══ Data extract

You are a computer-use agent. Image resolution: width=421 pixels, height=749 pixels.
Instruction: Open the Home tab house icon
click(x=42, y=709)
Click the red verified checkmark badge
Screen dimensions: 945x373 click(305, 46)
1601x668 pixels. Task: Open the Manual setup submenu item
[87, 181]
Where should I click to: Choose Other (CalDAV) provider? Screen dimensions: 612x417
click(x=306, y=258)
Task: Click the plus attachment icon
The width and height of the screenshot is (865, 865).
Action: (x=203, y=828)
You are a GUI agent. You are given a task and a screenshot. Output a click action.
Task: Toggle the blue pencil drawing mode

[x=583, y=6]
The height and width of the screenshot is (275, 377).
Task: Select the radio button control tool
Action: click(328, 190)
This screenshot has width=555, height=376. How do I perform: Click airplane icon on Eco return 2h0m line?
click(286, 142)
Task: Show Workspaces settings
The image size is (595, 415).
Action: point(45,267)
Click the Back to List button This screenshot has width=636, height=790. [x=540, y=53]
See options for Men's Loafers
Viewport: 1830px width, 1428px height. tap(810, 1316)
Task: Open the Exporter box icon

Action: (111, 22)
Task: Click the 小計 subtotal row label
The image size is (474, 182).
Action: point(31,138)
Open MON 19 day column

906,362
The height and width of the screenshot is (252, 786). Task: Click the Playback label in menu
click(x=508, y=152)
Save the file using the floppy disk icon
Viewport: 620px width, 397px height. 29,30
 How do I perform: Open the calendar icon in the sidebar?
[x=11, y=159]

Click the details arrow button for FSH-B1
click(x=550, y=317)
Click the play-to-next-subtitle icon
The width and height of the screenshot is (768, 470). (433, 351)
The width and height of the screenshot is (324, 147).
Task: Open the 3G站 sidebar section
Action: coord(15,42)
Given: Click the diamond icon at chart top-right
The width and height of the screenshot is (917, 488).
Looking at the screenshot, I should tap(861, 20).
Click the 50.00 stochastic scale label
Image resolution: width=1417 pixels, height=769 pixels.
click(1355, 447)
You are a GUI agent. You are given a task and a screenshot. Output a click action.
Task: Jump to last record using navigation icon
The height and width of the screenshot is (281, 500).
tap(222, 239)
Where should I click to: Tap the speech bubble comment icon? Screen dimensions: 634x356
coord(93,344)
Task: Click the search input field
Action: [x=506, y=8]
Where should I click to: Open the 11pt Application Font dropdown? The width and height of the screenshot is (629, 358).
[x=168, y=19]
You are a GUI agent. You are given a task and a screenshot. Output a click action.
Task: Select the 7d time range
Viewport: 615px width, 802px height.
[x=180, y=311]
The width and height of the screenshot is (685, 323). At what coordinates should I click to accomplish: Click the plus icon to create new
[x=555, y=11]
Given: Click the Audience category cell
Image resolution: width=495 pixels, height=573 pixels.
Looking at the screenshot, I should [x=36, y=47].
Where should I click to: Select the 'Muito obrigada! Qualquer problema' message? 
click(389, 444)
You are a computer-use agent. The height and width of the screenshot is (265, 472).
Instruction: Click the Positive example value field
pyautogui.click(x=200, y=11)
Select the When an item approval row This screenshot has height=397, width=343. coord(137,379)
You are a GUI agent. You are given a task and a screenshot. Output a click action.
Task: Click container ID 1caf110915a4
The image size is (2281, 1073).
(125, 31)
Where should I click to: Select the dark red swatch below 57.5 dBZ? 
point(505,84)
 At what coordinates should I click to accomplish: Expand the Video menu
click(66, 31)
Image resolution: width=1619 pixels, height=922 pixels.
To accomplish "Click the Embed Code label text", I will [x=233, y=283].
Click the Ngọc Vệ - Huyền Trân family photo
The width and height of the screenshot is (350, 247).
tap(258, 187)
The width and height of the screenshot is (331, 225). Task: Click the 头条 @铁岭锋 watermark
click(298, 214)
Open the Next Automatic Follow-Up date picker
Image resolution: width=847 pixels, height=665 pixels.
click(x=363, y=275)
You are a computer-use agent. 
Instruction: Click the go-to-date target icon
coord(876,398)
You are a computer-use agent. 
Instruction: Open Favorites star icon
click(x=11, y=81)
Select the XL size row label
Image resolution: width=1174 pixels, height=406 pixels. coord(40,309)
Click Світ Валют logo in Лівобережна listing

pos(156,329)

════

### What the exercise asks
Every entry above needs to be quoted exactly.

### Result
You are a computer-use agent. Image resolution: width=421 pixels, height=749 pixels.
Instruction: Open the Home tab house icon
click(x=42, y=709)
Click the red verified checkmark badge
Screen dimensions: 945x373 click(305, 46)
1601x668 pixels. Task: Open the Manual setup submenu item
[87, 181]
Where should I click to: Choose Other (CalDAV) provider? Screen dimensions: 612x417
click(x=306, y=258)
Task: Click the plus attachment icon
The width and height of the screenshot is (865, 865).
Action: (x=203, y=828)
You are a GUI agent. You are given a task and a screenshot. Output a click action.
Task: Toggle the blue pencil drawing mode

[x=583, y=6]
The height and width of the screenshot is (275, 377).
Task: Select the radio button control tool
Action: click(328, 190)
This screenshot has width=555, height=376. How do I perform: Click airplane icon on Eco return 2h0m line?
click(286, 142)
Task: Show Workspaces settings
The image size is (595, 415).
Action: point(45,267)
Click the Back to List button This screenshot has width=636, height=790. [x=540, y=53]
See options for Men's Loafers
Viewport: 1830px width, 1428px height. tap(810, 1316)
Task: Open the Exporter box icon

Action: (111, 22)
Task: Click the 小計 subtotal row label
The image size is (474, 182).
Action: point(31,138)
Open MON 19 day column

906,362
The height and width of the screenshot is (252, 786). Task: Click the Playback label in menu
click(x=508, y=152)
Save the file using the floppy disk icon
Viewport: 620px width, 397px height. 29,30
 How do I perform: Open the calendar icon in the sidebar?
[x=11, y=159]

Click the details arrow button for FSH-B1
click(x=550, y=317)
Click the play-to-next-subtitle icon
The width and height of the screenshot is (768, 470). (433, 351)
The width and height of the screenshot is (324, 147).
Task: Open the 3G站 sidebar section
Action: coord(15,42)
Given: Click the diamond icon at chart top-right
The width and height of the screenshot is (917, 488).
Looking at the screenshot, I should tap(861, 20).
Click the 50.00 stochastic scale label
Image resolution: width=1417 pixels, height=769 pixels.
click(1355, 447)
You are a GUI agent. You are given a task and a screenshot. Output a click action.
Task: Jump to last record using navigation icon
The height and width of the screenshot is (281, 500).
tap(222, 239)
Where should I click to: Tap the speech bubble comment icon? Screen dimensions: 634x356
coord(93,344)
Task: Click the search input field
Action: [x=506, y=8]
Where should I click to: Open the 11pt Application Font dropdown? The width and height of the screenshot is (629, 358).
[x=168, y=19]
You are a GUI agent. You are given a task and a screenshot. Output a click action.
Task: Select the 7d time range
Viewport: 615px width, 802px height.
[x=180, y=311]
The width and height of the screenshot is (685, 323). At what coordinates should I click to accomplish: Click the plus icon to create new
[x=555, y=11]
Given: Click the Audience category cell
Image resolution: width=495 pixels, height=573 pixels.
Looking at the screenshot, I should [x=36, y=47].
Where should I click to: Select the 'Muito obrigada! Qualquer problema' message? 
click(389, 444)
You are a computer-use agent. The height and width of the screenshot is (265, 472).
Instruction: Click the Positive example value field
pyautogui.click(x=200, y=11)
Select the When an item approval row This screenshot has height=397, width=343. coord(137,379)
You are a GUI agent. You are given a task and a screenshot. Output a click action.
Task: Click container ID 1caf110915a4
The image size is (2281, 1073).
(125, 31)
Where should I click to: Select the dark red swatch below 57.5 dBZ? 
point(505,84)
 At what coordinates should I click to accomplish: Expand the Video menu
click(66, 31)
Image resolution: width=1619 pixels, height=922 pixels.
To accomplish "Click the Embed Code label text", I will [x=233, y=283].
Click the Ngọc Vệ - Huyền Trân family photo
The width and height of the screenshot is (350, 247).
tap(258, 187)
The width and height of the screenshot is (331, 225). Task: Click the 头条 @铁岭锋 watermark
click(298, 214)
Open the Next Automatic Follow-Up date picker
Image resolution: width=847 pixels, height=665 pixels.
click(x=363, y=275)
You are a computer-use agent. 
Instruction: Click the go-to-date target icon
coord(876,398)
You are a computer-use agent. 
Instruction: Open Favorites star icon
click(x=11, y=81)
Select the XL size row label
Image resolution: width=1174 pixels, height=406 pixels. coord(40,309)
Click Світ Валют logo in Лівобережна listing

pos(156,329)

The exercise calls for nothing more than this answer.